2006-07-14 22:57:38 · 16 answers · asked by Hedgehog 3 in Science & Mathematics Physics

short answers please??? I'm not a scientist... Thanks.

2006-07-14 23:18:43 · update #1

16 answers

I never knew there was a flaw - i always thought the guy was a genius.

2006-07-14 23:12:30 · answer #1 · answered by Trevor h 6 · 0 0

Nobody has found a flaw yet but many people have looked, finding a flaw is a certain Nobel prize.
The theory intrinsically contradicts quantum mechanics so there is a known problem where the 2 theories meet. This is not a flaw, it is just a domain where the theory does not apply.
Just as a side line does anyone know why it is still called a theory? By any definition it should be known as a Law by now.

2006-07-15 14:51:25 · answer #2 · answered by m.paley 3 · 0 0

According to recent experiments, relativity has no known flaws. The cosmological constant would be the only questionable aspect, though this may prove to be an actual phenomonon.
E=mc^2 is correct to around one part in 50 million, but it does not apply to atomic or subatomic particles. These have have a dedicated energy measure known as the electron volt, this can be expressed in Joules using conversion.

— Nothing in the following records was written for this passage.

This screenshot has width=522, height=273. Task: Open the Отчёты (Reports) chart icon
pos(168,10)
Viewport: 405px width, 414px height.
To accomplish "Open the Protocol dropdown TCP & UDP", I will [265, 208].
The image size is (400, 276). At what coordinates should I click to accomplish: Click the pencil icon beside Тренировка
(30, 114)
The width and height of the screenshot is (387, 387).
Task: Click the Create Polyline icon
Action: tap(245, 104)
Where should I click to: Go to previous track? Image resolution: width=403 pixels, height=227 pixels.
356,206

2006-07-18 14:44:15 · answer #3 · answered by Anonymous · 0 0

In his General Theory of relativity, aka 'the Theory of Gravtation', Einstein considered adding a 'cosmologocal constant' to account for a supposed hidden 'anti-gravity' force (small but real).
He called his cosmological constant "the biggest blunder of my life", and removed it from his Theory. He should have left it in! He had Not blundered at all. What he called his "biggest blunder" turns out to be right on! Today's theories of gravitation lean heavily towards a cosmological constant after all, in which a small anti-gravity force is causing the expansion of the universe to accelerate.

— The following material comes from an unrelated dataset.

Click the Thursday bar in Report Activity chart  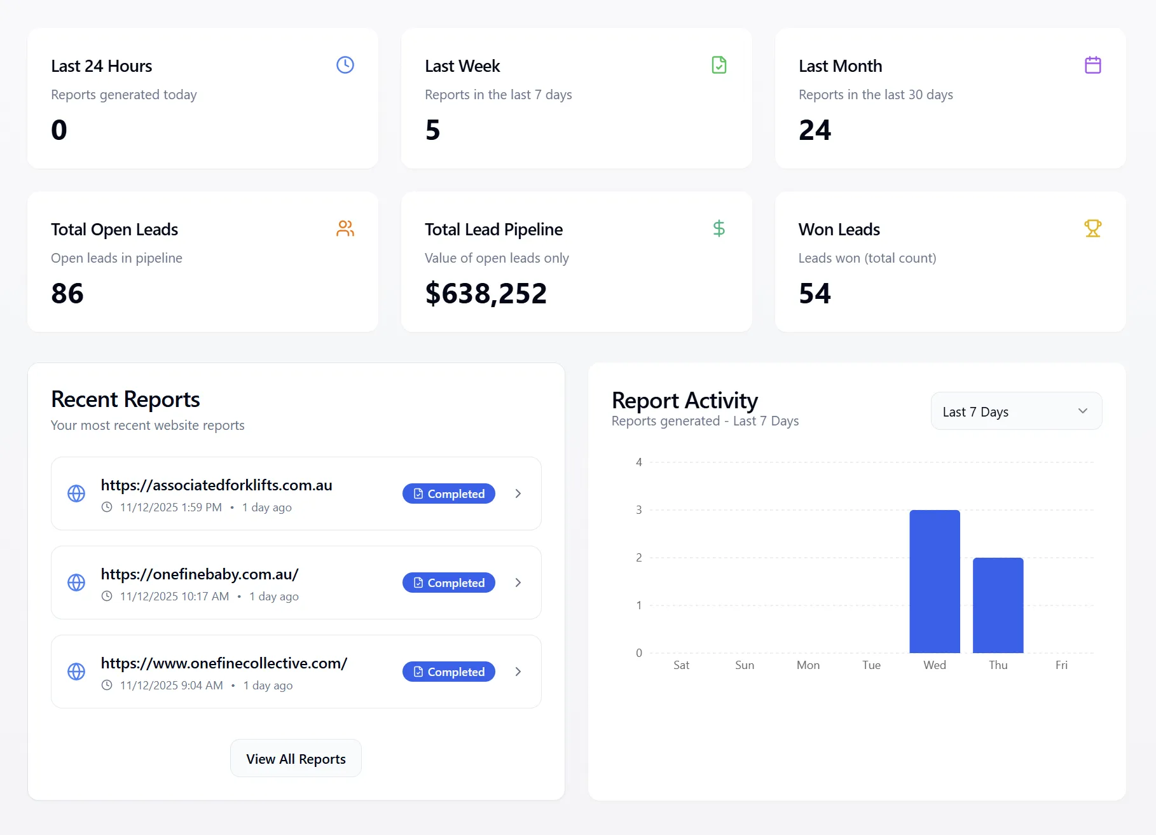click(x=998, y=605)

2006-07-15 06:38:56 · answer #4 · answered by Anonymous · 0 0

You cannot expect to learn anything very illuminating about relativity in a very short answer.
I have kept it down to a page which is 'relatively' short.
************************************************

Einstein produced two (related) theories.

1 The Special Theory of Relativity
Deals mainly with constant relative velocities.
Starting with a) The speed of light does not depend on speed of the source, and
b) No experiment can detect an absolute velocity through space,
Einstein showed that amazing consequences follow.

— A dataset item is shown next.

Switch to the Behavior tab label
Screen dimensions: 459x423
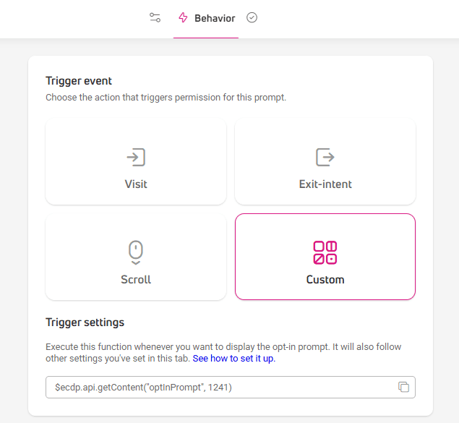click(x=215, y=18)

For example mass increases, length shortens and time slows down when an observed body travels at near to the speed of light relative to an observer.

Also if one twin stays on earth while his brother rockets off to a distant planet and back, the rocket twin will really be younger than the earth twin when he gets back.

That mass and energy are equivalent, so that high levels of concentrated energy can be converted into matter and antimatter, (e.g. electron-positron pairs), or that a small amounts of certain specially prepared matter can be converted into vast amounts of energy,(atomic bombs).
The famous formula E = mc^2 gives the conversion rate because it means
Energy released = mass x (square of the speed of light)


2 The General Theory of Relativity
Deals with accelerations and gravity.
Newton was always unhappy with the "force at a distance" aspect of his theory of gravitation; and although he showed how gravity effects could be calculated, (if one assumes an inverse square central force), he left it for successive generations to explain its cause.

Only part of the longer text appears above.